§ Required action
Pictures aside, copy exactly the lines running from the one with "割引制度 (185, 2343)" to the end of the records.

§ Material for this exercise
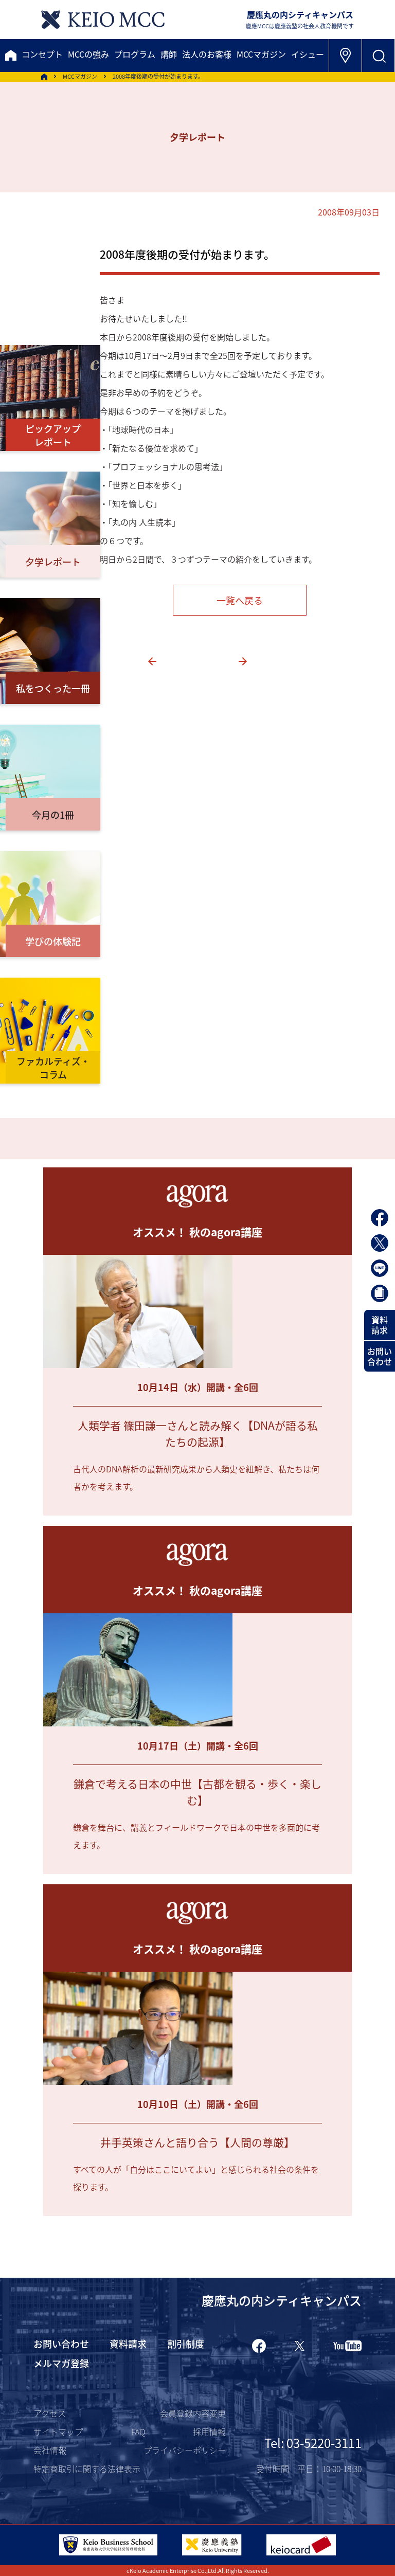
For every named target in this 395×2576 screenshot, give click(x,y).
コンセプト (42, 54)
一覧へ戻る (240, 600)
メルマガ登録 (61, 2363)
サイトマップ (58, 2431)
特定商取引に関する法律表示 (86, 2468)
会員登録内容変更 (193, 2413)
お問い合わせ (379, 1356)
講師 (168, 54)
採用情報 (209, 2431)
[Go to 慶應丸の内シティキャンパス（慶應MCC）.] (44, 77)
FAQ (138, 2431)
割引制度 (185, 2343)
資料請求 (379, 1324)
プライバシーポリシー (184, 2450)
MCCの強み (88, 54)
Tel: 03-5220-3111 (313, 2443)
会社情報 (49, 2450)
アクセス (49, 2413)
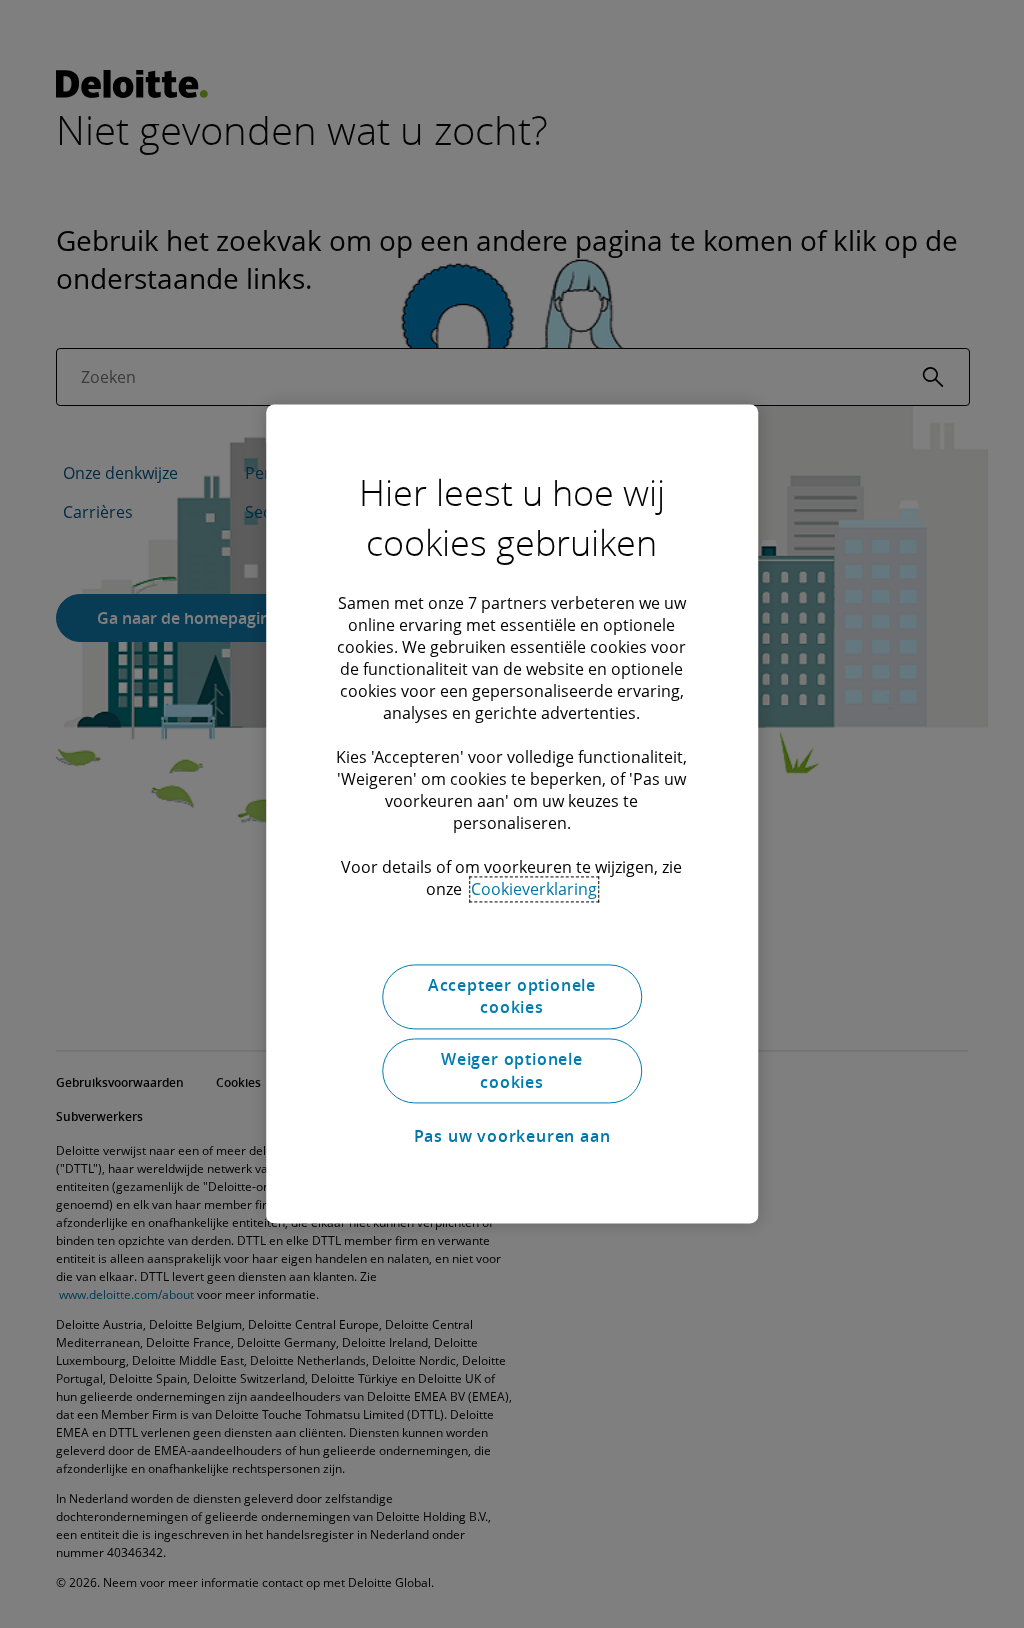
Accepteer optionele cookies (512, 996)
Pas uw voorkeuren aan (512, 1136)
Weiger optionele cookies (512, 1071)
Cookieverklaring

§ Exercise output
割引制度 (185, 2343)
資料請求 (379, 1324)
プライバシーポリシー (184, 2450)
MCCの強み (88, 54)
Tel: 03-5220-3111 (313, 2443)
会社情報 (49, 2450)
アクセス (49, 2413)
Accepteer optionele cookies (512, 996)
Pas uw voorkeuren aan (512, 1136)
Weiger optionele cookies (512, 1071)
Cookieverklaring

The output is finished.